Markuz Wernli Saito cannot come to the phone when I call him as arranged in Kyoto.
When we speak later, he is full of apologies: “I was shooting for the exhibition ‘Peace Works’ that opens on Nov. 11 at the Kyoto Convention Center in Sangyo Daigaku. It then moves to International Community House on Dec. 6, also in Kyoto.”
Markuz has been using his wife, Yuka, as a model for an image that involved white hands, white feathers and a lot of flour flying around the set. “I’ll wait to see the pictures to decide whether it worked or not. It’s not easy to photograph peace.”
Markuz was brought to my attention several months ago when a friend in London got in touch to say that she had a very interesting Japan-based Swiss artist staying in her house, and perhaps I might like to talk to him. Thank you, Patsy.
It took until this week to link up with the man himself, because — as a visual artist interested in projects in which audiences can actively participate in the creative process — he was all over the place: Europe, the States, then back here.
As an interdisciplinary artist, Markus is fascinated by the dialectic of humans and their environment. “I try to help viewers and participants discard preconceptions, revisit the way we see, and turn the ordinary and everyday in- to communal experiences.”
Having grown up amid the bubbling sulfur springs of the famed Swiss spa village of Baden, Markus wonders if it is any coincidence that as a photographer and designer he find himself focusing his camera on the steamy world of the Japanese “sento.”
“What paths guided me to live in a tiny house next to Ginkakuji, Kyoto’s Silver Temple? And how did my 36 photographs of a Japanese sento come to be featured at the Noodle Gallery, a small but prestigious venue on the fringes of San Francisco’s Chinatown? It all links up, but life is mysterious, don’t you think?”
Born into a working-class family where “art was a fairly outlandish thing,” Markuz earned a bachelor’s degree in jewelry design, did a stint of mandatory military service in Switzerland and went back to art school in Zurich, where he earned a master’s in graphic design.
Since then, his career has led him to Camden, N.J., where he worked on a social internship with a Lutheran parish in an impoverished inner city; to Armenia to help build up a network of youth groups; and later to San Francisco, attracted by the boom of the Internet and new media, where he worked for several startups as a designer.
Five years later, he found himself in a corporate ad agency environment and very unhappy. “I came to Japan on a three-week trip in 2001 and found it so exciting. Back in San Francisco, taking Japanese lessons, I realized I had no option but to make a leap of faith. All the signs were pointing here.” He met Yuka, a pharmacist, just three weeks after returning to Kyoto.

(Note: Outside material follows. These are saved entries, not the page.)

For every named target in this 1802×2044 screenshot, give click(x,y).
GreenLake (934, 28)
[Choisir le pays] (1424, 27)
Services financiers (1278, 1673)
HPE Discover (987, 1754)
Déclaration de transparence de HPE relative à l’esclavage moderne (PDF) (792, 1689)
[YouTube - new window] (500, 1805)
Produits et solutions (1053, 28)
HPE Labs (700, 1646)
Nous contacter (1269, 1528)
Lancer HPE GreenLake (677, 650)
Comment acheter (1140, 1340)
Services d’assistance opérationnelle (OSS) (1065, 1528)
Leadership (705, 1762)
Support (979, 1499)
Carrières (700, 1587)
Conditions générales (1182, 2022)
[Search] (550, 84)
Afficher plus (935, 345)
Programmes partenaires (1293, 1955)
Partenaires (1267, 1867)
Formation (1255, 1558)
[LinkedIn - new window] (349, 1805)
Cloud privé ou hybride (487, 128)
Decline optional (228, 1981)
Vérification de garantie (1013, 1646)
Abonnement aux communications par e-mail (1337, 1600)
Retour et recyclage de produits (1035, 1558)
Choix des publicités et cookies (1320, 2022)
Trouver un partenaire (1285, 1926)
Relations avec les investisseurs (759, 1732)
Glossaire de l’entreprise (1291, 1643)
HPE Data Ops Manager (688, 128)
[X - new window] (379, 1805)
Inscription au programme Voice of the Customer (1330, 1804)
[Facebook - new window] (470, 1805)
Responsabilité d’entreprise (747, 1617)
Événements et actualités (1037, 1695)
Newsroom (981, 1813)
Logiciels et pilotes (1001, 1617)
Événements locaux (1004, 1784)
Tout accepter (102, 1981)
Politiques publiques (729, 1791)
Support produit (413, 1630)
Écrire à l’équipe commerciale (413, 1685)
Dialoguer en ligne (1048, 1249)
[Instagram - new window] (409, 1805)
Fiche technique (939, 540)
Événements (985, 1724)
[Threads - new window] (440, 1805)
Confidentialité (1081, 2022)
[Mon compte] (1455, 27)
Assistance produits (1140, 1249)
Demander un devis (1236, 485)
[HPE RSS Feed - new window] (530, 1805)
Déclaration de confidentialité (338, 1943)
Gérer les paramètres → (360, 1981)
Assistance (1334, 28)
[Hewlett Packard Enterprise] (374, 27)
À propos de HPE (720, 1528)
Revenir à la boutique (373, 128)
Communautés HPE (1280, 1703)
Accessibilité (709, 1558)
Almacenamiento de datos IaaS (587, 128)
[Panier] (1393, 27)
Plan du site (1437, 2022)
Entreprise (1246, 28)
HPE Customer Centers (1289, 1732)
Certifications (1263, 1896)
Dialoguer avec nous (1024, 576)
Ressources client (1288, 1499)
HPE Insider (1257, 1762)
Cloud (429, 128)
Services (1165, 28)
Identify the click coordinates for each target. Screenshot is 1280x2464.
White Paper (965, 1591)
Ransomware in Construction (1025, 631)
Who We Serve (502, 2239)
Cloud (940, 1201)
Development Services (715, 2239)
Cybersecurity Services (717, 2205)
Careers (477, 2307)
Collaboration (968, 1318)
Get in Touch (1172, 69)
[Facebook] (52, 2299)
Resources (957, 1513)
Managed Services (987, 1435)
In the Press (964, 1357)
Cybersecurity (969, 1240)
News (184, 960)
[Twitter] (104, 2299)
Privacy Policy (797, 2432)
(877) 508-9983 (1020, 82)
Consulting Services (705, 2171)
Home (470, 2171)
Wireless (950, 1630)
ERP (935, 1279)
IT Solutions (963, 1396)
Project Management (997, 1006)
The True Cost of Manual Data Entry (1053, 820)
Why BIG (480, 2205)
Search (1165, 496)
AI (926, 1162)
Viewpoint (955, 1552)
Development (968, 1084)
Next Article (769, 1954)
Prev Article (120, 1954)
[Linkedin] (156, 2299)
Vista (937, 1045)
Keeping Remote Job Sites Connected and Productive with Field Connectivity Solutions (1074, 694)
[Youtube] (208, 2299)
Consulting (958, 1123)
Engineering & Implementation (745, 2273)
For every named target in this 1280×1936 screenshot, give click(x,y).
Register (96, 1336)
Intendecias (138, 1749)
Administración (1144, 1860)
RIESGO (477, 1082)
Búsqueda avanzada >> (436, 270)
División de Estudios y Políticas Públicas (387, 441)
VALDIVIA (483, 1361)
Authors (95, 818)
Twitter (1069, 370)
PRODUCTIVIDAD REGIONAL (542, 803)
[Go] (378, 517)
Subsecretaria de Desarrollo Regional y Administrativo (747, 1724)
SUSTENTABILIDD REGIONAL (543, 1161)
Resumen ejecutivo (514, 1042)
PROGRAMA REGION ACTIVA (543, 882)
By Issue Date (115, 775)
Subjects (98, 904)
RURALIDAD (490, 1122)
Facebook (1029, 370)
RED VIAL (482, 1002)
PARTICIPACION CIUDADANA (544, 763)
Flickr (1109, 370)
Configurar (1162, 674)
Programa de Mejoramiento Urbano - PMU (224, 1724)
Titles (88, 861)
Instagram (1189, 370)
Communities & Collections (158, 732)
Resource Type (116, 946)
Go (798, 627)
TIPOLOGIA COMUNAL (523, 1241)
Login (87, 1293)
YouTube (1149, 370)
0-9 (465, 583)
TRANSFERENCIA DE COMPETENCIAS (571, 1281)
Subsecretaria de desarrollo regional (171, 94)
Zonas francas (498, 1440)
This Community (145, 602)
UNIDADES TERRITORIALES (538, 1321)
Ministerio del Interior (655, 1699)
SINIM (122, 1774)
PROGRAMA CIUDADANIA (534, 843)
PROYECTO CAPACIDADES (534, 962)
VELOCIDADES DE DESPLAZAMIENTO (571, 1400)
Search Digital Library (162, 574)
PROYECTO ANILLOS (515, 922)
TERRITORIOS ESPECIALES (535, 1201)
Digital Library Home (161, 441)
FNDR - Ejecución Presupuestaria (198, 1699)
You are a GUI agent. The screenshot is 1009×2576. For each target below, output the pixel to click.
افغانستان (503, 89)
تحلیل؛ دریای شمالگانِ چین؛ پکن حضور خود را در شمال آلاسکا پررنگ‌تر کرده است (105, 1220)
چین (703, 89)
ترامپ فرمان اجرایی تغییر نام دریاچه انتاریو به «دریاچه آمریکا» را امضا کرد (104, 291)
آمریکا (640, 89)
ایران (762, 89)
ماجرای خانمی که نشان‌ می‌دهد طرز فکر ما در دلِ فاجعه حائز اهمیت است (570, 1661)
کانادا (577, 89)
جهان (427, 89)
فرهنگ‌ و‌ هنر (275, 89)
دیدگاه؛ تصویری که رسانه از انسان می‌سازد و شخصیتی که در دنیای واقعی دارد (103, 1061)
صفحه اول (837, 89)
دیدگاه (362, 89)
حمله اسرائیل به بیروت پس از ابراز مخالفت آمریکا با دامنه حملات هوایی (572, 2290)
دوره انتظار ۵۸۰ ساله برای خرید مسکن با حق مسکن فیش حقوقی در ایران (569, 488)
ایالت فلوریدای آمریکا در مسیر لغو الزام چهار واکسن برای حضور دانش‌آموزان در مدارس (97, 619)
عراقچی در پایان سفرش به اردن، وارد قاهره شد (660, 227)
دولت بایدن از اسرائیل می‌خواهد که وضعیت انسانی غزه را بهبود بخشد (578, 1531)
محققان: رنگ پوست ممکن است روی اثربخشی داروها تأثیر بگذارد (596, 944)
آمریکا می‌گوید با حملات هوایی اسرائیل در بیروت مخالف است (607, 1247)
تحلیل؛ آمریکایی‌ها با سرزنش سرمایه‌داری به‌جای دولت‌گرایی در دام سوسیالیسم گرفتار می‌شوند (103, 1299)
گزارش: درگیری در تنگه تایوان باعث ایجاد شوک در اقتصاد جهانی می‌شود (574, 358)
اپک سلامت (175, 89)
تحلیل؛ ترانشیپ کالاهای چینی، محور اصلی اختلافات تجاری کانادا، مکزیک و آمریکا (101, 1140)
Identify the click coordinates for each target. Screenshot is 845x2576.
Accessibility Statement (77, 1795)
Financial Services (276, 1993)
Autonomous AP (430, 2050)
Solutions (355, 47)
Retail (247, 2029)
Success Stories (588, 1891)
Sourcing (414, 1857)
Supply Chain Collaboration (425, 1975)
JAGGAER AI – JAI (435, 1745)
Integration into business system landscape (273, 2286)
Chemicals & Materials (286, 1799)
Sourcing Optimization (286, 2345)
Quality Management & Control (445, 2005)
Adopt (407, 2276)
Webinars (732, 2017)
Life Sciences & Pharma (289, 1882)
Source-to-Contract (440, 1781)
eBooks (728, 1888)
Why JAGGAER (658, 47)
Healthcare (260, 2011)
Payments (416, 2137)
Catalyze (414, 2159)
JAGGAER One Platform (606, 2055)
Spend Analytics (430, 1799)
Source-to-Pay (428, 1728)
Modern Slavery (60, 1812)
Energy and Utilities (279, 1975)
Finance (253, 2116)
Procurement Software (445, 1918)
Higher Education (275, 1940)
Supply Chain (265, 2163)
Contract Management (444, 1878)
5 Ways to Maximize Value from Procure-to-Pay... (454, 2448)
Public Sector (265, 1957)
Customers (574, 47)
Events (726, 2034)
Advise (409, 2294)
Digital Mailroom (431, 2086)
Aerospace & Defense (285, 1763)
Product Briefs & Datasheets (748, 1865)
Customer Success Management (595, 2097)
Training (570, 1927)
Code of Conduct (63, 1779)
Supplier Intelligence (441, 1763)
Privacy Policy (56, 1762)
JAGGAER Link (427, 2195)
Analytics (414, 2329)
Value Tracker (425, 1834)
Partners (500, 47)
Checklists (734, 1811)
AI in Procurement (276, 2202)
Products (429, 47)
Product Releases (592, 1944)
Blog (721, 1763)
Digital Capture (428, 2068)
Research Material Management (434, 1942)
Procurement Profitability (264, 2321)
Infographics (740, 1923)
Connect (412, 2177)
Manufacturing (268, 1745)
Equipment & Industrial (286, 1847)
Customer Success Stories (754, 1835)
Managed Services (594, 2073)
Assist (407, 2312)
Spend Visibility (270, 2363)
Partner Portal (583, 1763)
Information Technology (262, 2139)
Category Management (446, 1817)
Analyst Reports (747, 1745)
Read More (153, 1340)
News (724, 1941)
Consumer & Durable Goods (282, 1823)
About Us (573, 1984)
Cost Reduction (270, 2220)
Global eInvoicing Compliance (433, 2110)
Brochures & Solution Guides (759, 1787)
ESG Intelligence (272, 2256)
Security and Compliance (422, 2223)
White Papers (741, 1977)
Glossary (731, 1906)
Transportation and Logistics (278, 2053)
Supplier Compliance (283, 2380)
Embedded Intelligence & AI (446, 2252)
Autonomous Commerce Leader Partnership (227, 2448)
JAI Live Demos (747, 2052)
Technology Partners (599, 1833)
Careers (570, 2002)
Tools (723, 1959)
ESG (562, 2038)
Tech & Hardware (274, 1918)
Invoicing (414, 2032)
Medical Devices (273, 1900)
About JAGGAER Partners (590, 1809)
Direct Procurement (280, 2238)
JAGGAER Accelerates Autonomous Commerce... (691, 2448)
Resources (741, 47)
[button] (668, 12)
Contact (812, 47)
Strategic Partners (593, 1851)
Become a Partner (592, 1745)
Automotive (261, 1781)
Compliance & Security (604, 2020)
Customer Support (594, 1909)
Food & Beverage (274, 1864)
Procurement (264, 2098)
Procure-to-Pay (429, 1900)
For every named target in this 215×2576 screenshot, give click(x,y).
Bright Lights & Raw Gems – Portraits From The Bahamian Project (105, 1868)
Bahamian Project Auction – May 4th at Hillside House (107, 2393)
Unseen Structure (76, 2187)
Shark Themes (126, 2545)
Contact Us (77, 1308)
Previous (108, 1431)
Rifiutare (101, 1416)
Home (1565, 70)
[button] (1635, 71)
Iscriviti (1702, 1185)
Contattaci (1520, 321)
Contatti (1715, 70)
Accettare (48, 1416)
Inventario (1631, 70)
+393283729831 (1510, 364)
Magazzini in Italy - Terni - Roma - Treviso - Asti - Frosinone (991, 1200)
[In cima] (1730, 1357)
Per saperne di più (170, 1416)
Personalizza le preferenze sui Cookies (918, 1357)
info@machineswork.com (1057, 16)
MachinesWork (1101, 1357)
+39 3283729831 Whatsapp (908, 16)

Since then he has been “unbelievably busy.” There is so much stimulation here, he adds: “As a visual person in Japan, filled with curiosity, I seek to break the barrier between art and life.”
One photographic project focused on Chinese cigarette packages, resulting in two exhibitions and the inclusion of some of his pictures in “Smoke: A Global History of Smoking,” published by the U.K.’s Reaktion Books. Another project documented the Kamogawa River as Kyoto’s social hub. A series of these pictures appeared in the August edition of Kansai Time Out.
He has a close relationship also with Kyoto Journal, which regularly publishes his work. And if you pick up a postcard at the Kamibashi Paper Store from a series called “Kyoto Moments,” this too can be attributed to his time and energy.
“More recently I’ve been piling up stones and leaving notes and pictures beside the Philosopher’s Path, which is near my house. I hope they inspire walkers to notice and participate. . . . It’s just one way I try to bring art into everyday life.”
What was he doing in London in the summer? “Giving a talk at the Regent Street Apple Store about my book on Shigemori Mirei, who was a disputed garden designer last century. Traditional Japanese gardeners didn’t like him at all. But I see his work from a visual rather than a historic perspective.”
He gave a similar talk in the Apple Store in San Francisco back in May. A group called Design Matters meets monthly at the Osaka Apple Store, to discuss how to raise public awareness about design in general. “This where the idea to promote my book — published by Stone Bridge Press in California — was born.”
While Markuz continues to build up an impressive design portfolio, exhibiting abroad and winning any number of international awards, it’s interesting that in Japan his projects are so much more local based.
Lecturing at Kyoto Zokkei University of Art and Design, he finds time, however, for postgraduate research at TransArt Institute (Danube University, Vienna), investigating how relationships and participation are produced though participatory and experiential forms of art in the public domain. “I’d very much like to teach more.”
Markus does not like the word “artist” very much. He thinks it loaded and off-putting, choosing rather to connect with people at a more mundane human level.
“My photography helps me to record and share the small daily wonders and insignificant visual sensations that I am privileged to witness — the precious, short moments when life suddenly comes to a halt. I am intrigued by rediscovering what seems ordinary or what we simply take for granted.”